In the mean time, with not a whole lot to write about these days, I would like share with you a little blast from the past that I rally... i mean really enjoyed.
A trip through the way back machine, when racing was racing, and the legendary Targa was still being ran. Posted are several videos for your viewing (and listening) pleasure. Some great vintage footage with some excellent exhaust notes emanating through the Sicilian mountain side. Enjoy!
I had mentioned the other day that I had picked up a really nice original radio for my car. When I picked up Fritz, he had an AM/FM/Cassette player installed. Thankfully it was the old school kind with two knobs and the previous owner did not mangle the dash, like so many other cars. I really wasn't in the market for a radio, but it was one of those deals that i couldn't pass up for an original part that i would probably have paid dearly for down the road. It will go in a box for safe keeping.
What I originally had in mind was a radio delete plate. These are sought after because cars that were light weight and sports purpose (or that had an owner who didn't order a radio for one reason or another), had these plates to block off the hole where the radio normally sat. These plates are often times very pricy. A friend of mine had the same thought many do. Why are we paying so much for a piece of plastic with the word 'Porsche' written on it. So instead of buying one, he rolled his own. It looked so good, and since i really didn't want to pay a few hundred for something so simple, I asked to buy one from him. It just arrived today, and I cannot wait to install it. Mike did a hell of a job. It is amazing what many of us come up with as alternatives to rare, or expensive parts.

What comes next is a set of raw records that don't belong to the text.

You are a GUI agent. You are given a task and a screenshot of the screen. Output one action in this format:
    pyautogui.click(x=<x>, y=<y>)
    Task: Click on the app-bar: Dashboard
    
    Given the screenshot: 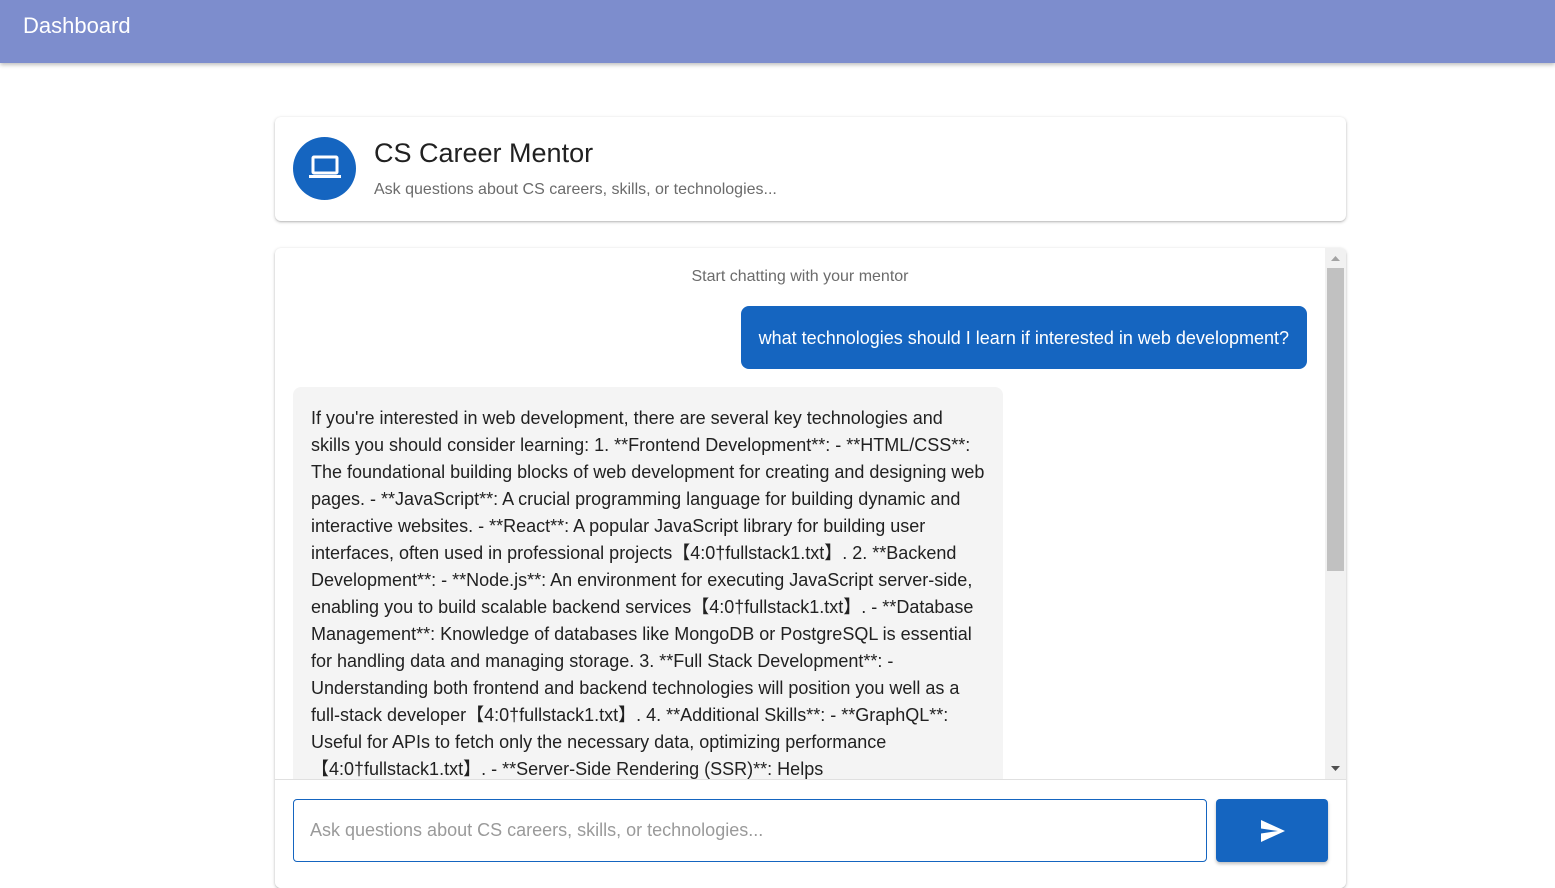 What is the action you would take?
    pyautogui.click(x=778, y=32)
    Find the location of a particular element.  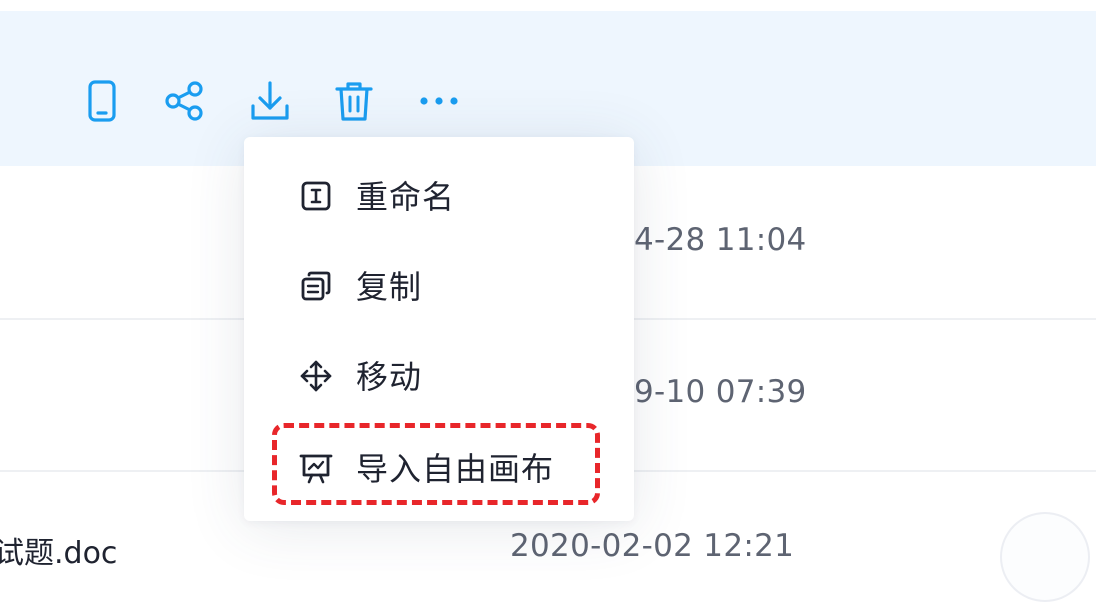

file-modified-time: 9-10 07:39 is located at coordinates (720, 392).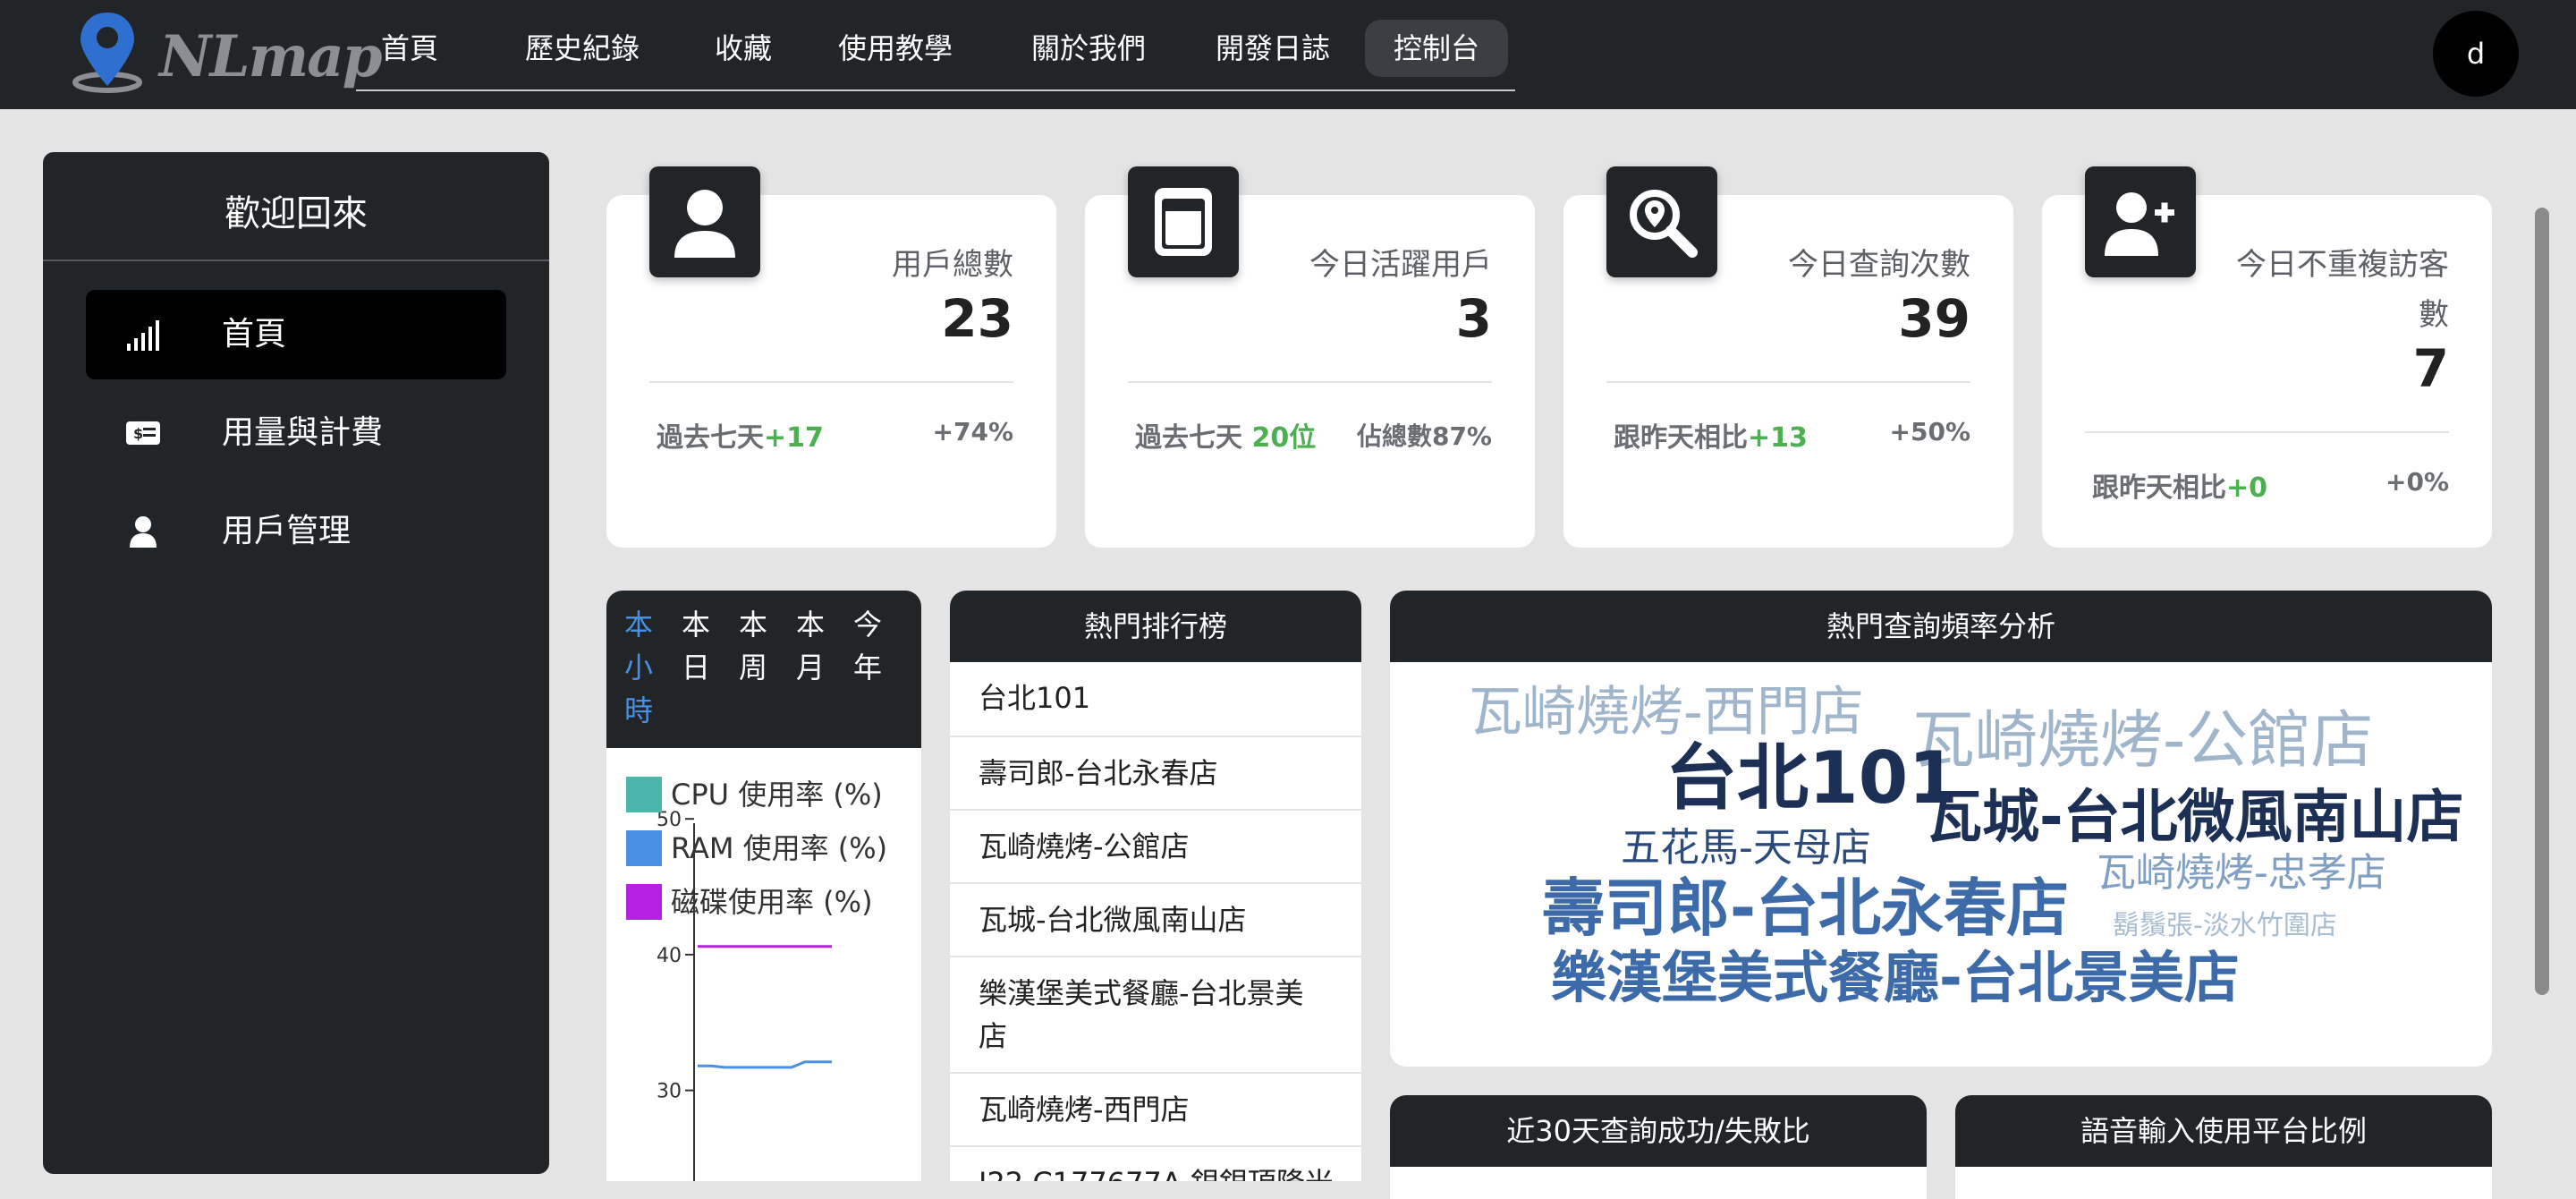 The height and width of the screenshot is (1199, 2576). Describe the element at coordinates (777, 795) in the screenshot. I see `legend-label: CPU 使用率 (%)` at that location.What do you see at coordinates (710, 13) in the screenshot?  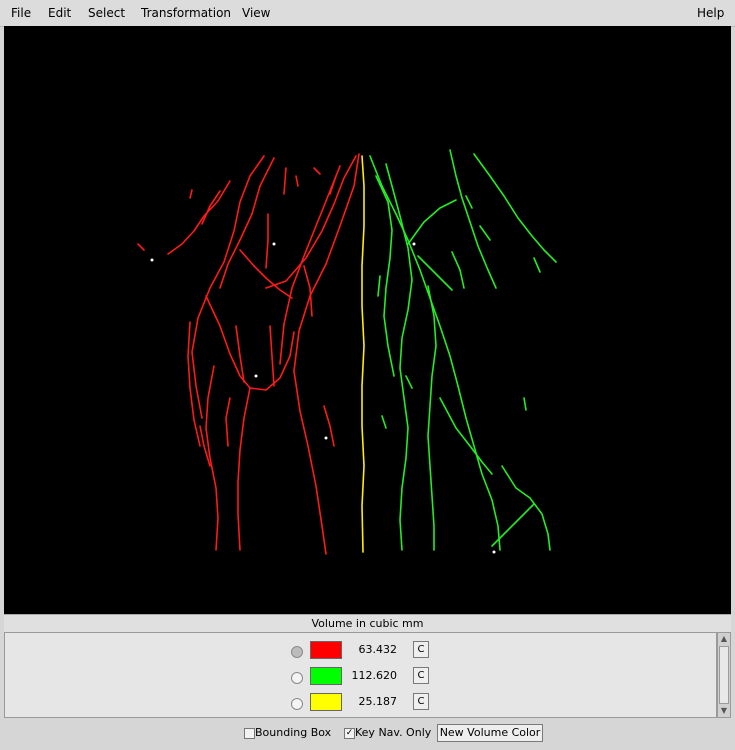 I see `menu-help: Help` at bounding box center [710, 13].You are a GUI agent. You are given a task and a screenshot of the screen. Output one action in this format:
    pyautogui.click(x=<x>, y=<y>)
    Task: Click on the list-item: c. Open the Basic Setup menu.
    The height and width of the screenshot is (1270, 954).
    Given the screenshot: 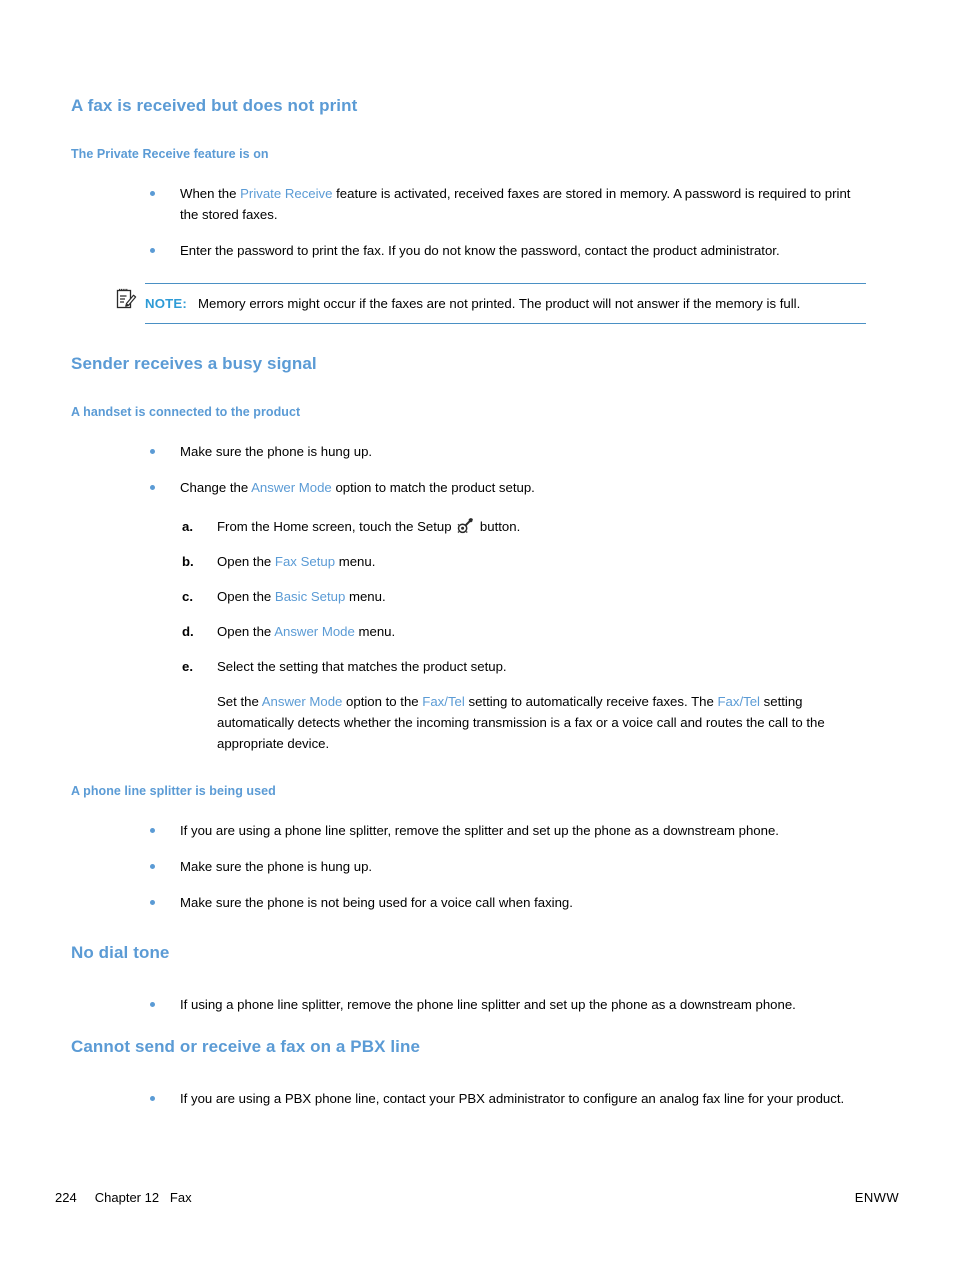 What is the action you would take?
    pyautogui.click(x=471, y=596)
    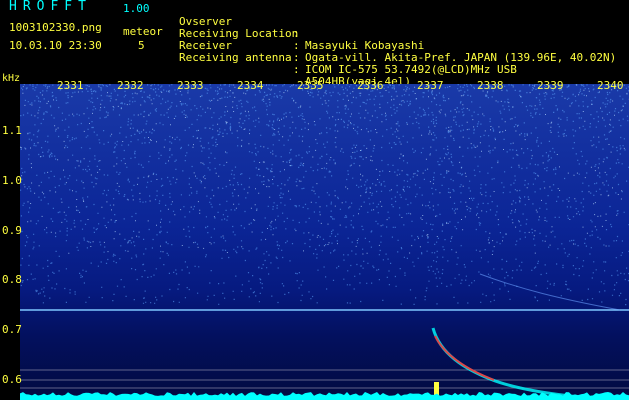  Describe the element at coordinates (550, 86) in the screenshot. I see `time-tick: 2339` at that location.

About 6 years ago I came up with my own through the grill fog lights using Carello's and cutting up an old pair of horn grills. My friend Kenny and I couldn't find any originals to go by so we cut them in a way we thought looked best.
One day I will figure out how to make recaro sports seats using nothing but a paper clip, shoe string and a roll of duct tape. I wonder if they make duct tape in a houndstooth pattern?